§ Written exercise: Reproduce only the records starting at the line containing "Where should I" and ending at the line containing "(x=639, y=204)", swapping "database files" for "log files" and leaving everything else unchanged.

§ Supplied information:
******************************
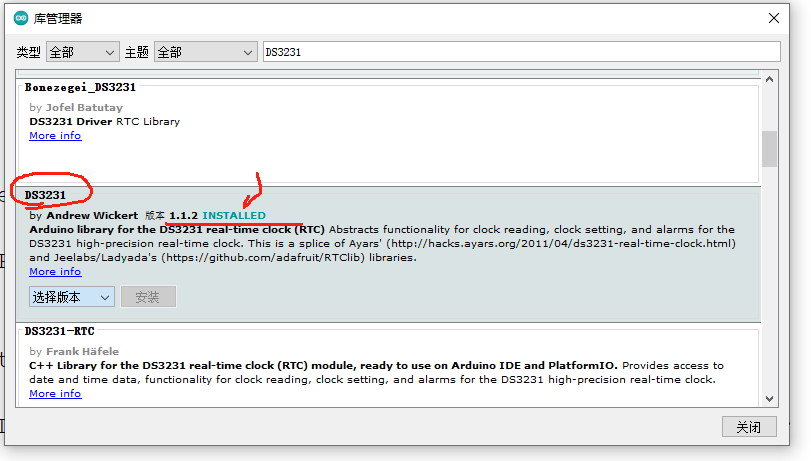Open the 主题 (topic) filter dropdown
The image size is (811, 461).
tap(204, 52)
******************************
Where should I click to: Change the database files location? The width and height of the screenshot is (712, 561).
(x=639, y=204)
******************************
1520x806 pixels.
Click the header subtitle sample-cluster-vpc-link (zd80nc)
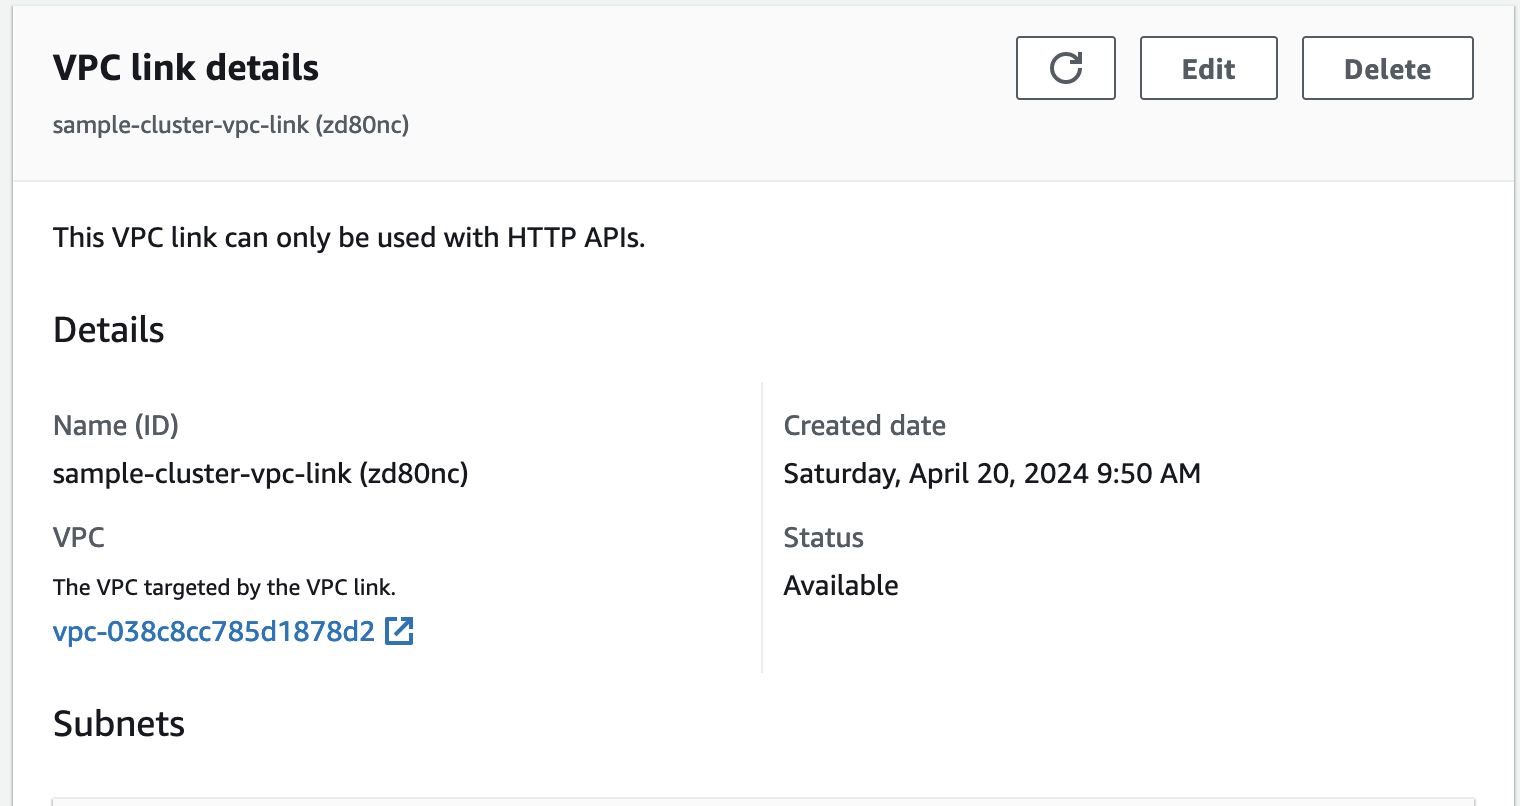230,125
******************************
§ Task solution:
Where should I click to: Change the log files location? The width and height of the screenshot is (712, 561).
(x=639, y=204)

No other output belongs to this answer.